⟨

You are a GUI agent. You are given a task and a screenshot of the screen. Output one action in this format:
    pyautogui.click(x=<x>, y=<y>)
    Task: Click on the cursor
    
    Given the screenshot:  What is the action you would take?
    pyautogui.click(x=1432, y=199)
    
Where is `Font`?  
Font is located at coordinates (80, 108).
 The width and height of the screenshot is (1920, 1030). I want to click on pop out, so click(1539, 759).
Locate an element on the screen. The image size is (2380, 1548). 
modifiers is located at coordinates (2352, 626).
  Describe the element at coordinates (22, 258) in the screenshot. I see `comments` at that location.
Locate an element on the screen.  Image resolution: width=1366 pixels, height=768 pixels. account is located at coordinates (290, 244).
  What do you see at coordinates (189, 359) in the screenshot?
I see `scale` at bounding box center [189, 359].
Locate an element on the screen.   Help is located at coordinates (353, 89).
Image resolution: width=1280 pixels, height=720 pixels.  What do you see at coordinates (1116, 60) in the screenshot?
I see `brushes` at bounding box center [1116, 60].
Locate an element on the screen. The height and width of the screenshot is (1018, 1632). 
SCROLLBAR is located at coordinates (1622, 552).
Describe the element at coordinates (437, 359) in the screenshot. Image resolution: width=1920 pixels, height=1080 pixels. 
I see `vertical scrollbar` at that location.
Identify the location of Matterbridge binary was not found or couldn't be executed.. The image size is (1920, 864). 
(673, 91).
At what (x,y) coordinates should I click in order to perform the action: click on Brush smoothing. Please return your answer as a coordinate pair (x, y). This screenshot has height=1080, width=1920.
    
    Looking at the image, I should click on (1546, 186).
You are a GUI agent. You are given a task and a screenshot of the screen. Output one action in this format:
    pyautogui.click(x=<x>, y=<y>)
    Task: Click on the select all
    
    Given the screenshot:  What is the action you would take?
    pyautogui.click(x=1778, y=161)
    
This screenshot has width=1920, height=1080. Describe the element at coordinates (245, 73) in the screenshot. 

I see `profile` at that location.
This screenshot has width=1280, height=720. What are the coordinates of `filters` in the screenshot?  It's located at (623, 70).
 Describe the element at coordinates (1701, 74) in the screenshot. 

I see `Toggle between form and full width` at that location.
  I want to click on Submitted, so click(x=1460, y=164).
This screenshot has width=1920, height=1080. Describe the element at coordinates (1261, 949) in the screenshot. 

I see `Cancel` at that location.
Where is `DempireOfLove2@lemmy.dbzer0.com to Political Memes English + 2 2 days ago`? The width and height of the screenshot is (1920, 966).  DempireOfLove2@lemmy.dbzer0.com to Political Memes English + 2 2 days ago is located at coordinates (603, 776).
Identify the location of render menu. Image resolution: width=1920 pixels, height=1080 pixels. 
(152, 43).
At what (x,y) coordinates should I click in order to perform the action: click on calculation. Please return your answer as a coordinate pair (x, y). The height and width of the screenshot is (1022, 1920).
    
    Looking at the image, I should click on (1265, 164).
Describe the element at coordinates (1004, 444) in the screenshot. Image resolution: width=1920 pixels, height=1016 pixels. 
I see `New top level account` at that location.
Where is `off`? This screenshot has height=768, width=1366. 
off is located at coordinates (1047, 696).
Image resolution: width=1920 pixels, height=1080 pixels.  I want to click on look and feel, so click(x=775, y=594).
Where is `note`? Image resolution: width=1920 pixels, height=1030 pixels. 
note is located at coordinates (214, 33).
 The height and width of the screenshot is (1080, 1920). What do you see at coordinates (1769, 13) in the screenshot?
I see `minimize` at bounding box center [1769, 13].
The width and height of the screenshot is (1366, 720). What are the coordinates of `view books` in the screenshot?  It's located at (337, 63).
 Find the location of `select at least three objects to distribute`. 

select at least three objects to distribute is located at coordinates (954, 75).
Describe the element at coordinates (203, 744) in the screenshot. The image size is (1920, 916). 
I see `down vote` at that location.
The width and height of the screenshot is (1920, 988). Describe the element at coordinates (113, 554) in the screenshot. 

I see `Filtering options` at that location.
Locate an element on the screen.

⟩

_What you are asked to do_. Change every "Describe" to "Explain" in the lines from the one containing "has height=768, width=1366." through the end of the records, both ends included, and return only those lines with nothing else altered.

_Output of the exercise_.
Where is `off`? This screenshot has height=768, width=1366. 
off is located at coordinates (1047, 696).
Image resolution: width=1920 pixels, height=1080 pixels.  I want to click on look and feel, so click(x=775, y=594).
Where is `note`? Image resolution: width=1920 pixels, height=1030 pixels. 
note is located at coordinates (214, 33).
 The height and width of the screenshot is (1080, 1920). What do you see at coordinates (1769, 13) in the screenshot?
I see `minimize` at bounding box center [1769, 13].
The width and height of the screenshot is (1366, 720). What are the coordinates of `view books` in the screenshot?  It's located at (337, 63).
 Find the location of `select at least three objects to distribute`. 

select at least three objects to distribute is located at coordinates (954, 75).
Explain the element at coordinates (203, 744) in the screenshot. The image size is (1920, 916). 
I see `down vote` at that location.
The width and height of the screenshot is (1920, 988). Explain the element at coordinates (113, 554) in the screenshot. 

I see `Filtering options` at that location.
Locate an element on the screen.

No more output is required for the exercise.